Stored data
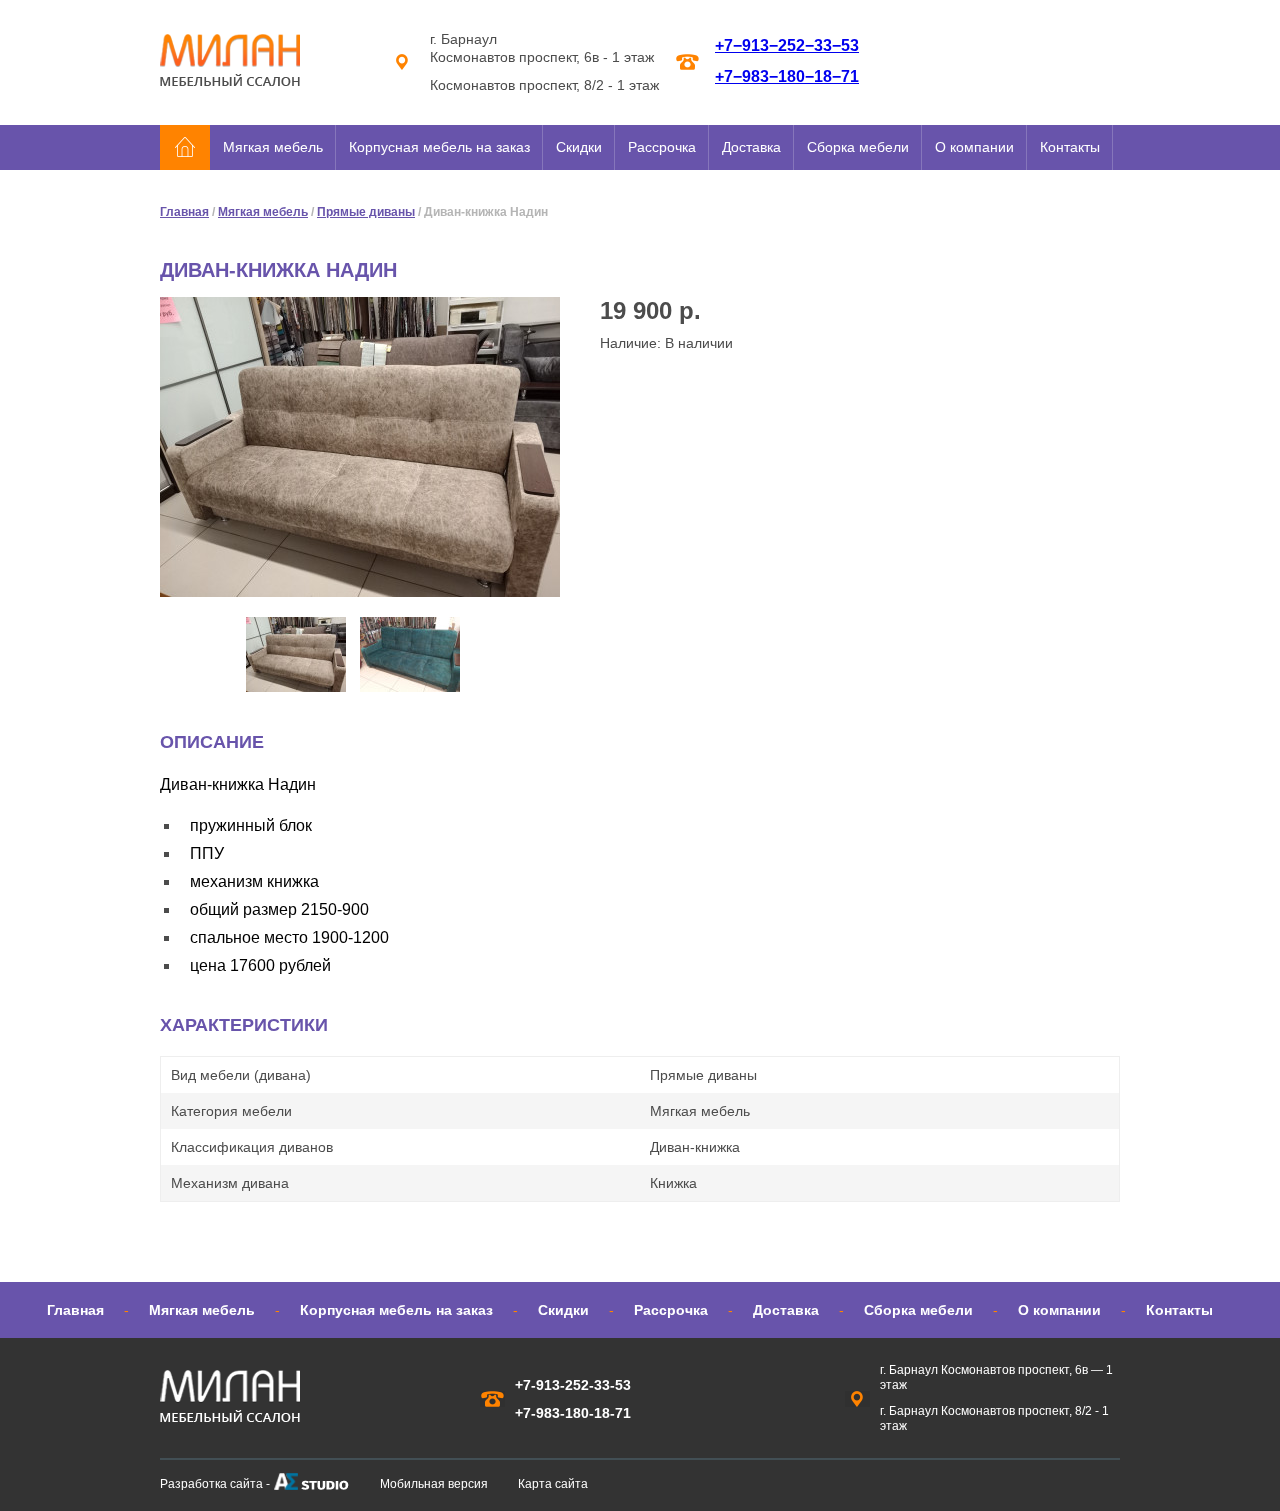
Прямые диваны (366, 212)
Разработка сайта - (215, 1484)
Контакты (1070, 147)
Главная (184, 212)
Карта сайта (553, 1484)
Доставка (751, 147)
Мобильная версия (434, 1484)
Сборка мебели (858, 147)
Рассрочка (662, 147)
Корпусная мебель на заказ (439, 147)
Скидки (579, 147)
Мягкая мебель (273, 147)
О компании (974, 147)
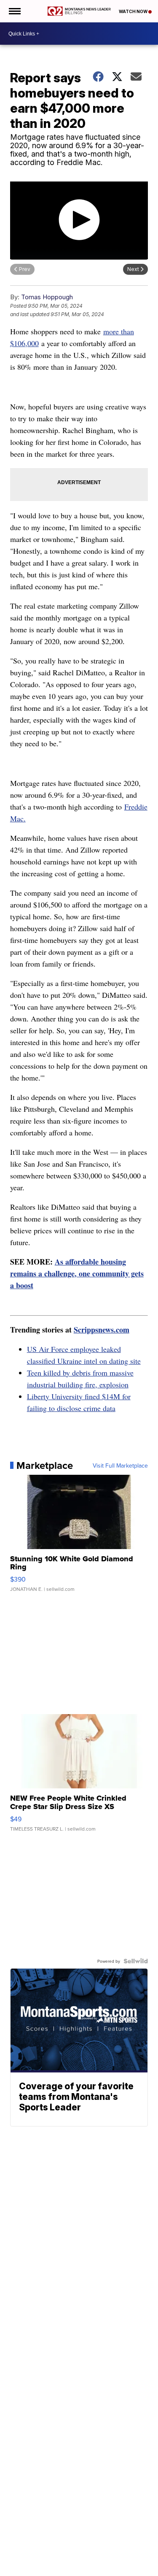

■ Instructions for the task ■
In the copy, include exactly the lines from the one containing "Мобильная версия (434, 1484)" through the last line of the records, and no pictures or other text.

■ Problem solution ■
Мобильная версия (434, 1484)
Сборка мебели (858, 147)
Рассрочка (662, 147)
Корпусная мебель на заказ (439, 147)
Скидки (579, 147)
Мягкая мебель (273, 147)
О компании (974, 147)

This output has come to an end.